2017 Appraiser Trends Study by NAR

There’s been a lot of talk within the industry about appraisals lately, especially on issues like turnaround times, higher and/or “rush fees,” and the challenge of bringing new appraisers into the profession. The National Association of REALTORS® (NAR) just wrapped up a survey of appraisers to get their take and the results offer some fresh evidence on what’s driving this conversation. In total, 2,248 appraisers completed the survey. Most questions, however, were asked only of appraisers who currently work in the field of who have done so during the past year, resulting in a sample size of 2,116. Below is a glimpse of the survey findings.

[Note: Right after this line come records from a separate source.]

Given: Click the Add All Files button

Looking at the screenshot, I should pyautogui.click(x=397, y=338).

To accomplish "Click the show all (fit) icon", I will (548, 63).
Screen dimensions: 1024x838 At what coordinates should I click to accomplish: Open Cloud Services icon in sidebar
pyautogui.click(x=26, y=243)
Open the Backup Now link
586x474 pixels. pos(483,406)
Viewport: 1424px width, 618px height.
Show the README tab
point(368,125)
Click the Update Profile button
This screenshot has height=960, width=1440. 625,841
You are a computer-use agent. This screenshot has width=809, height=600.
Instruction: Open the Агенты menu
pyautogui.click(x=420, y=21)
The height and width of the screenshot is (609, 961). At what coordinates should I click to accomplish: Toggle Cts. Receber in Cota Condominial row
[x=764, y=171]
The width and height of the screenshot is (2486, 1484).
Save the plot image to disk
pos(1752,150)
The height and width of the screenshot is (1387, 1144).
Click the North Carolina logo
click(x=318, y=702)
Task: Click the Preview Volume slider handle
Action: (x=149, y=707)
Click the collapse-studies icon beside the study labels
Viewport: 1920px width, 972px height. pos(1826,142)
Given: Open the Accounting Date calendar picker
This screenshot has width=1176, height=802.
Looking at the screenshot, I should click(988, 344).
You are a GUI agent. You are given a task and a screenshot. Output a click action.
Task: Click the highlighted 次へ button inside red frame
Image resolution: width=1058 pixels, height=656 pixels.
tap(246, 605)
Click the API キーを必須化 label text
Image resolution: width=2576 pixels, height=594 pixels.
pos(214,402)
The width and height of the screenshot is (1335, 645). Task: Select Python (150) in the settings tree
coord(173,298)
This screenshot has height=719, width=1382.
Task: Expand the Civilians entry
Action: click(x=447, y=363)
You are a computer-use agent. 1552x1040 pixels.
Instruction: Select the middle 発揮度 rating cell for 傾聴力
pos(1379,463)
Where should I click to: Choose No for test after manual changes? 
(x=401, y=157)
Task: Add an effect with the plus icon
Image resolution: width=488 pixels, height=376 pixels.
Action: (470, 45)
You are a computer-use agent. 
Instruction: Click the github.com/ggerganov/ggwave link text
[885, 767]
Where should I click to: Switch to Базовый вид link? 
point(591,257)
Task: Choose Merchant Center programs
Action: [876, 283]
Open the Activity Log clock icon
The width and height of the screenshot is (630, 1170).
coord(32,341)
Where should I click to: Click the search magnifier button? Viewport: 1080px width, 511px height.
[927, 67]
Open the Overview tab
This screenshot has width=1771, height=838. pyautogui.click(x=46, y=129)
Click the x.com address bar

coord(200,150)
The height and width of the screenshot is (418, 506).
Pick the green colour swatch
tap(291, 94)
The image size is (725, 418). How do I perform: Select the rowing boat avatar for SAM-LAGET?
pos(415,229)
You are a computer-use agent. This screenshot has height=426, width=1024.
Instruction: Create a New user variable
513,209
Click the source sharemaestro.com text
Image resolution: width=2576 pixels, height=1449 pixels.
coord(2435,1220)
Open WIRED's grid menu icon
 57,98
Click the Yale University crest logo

  • Training is a real issue. Few seasoned appraisers are doing it, and those who do often do so for no pay. One challenge highlighted is the unwillingness of lenders to accept appraisals performed in part by a trainee, as well as concerns with liability. Fewer than 20 percent of appraisers will train others.

    Training Appraisers
    2017 Appraiser Trends Study by NAR


  • Appraisers are working to address turnaround time: But there’s less willingness to perform FHA/VA loans. Appraisers also complained of lower compensation from bank-owned asset management companies, or AMCs, as opposed to work done for law firms, lenders, and independent AMCs.
    Fees Per Channel
    2017 Appraiser Trends Study by NAR


  • Dissatisfaction with the profession is high as challenges with FHA, others persist:The average tenure of an appraisal hovered around 22 years, but roughly 10 percent of respondents said they may leave the field within 5 years. Frustrations with regulatory burdens and insufficient compensation are the top two reasons cited for a desire to leave. NAR has worked with FHA closely to address some of these concerns, and those conversations are ongoing.

William E Brown, President for NAR stated:

“The work of an appraiser is indispensable to our industry. Appraisers provide the credible, outside opinion on a property value that agents, lenders, and ultimately the consumer depend on to guide them through a transaction. If the regulatory burdens holding appraisers back go unaddressed, the challenge of providing that timely appraisal will only get worse. We have to work together as an industry to clear the way for appraisers to continue doing their good work while building an environment that encourages talented newcomers to get in the game.”

Click Here to view the full report of survey results. Bottom line, if there is an appraiser “shortage” in certain markets, the combination of lack of training and dissatisfaction among those currently in the profession may be something to watch.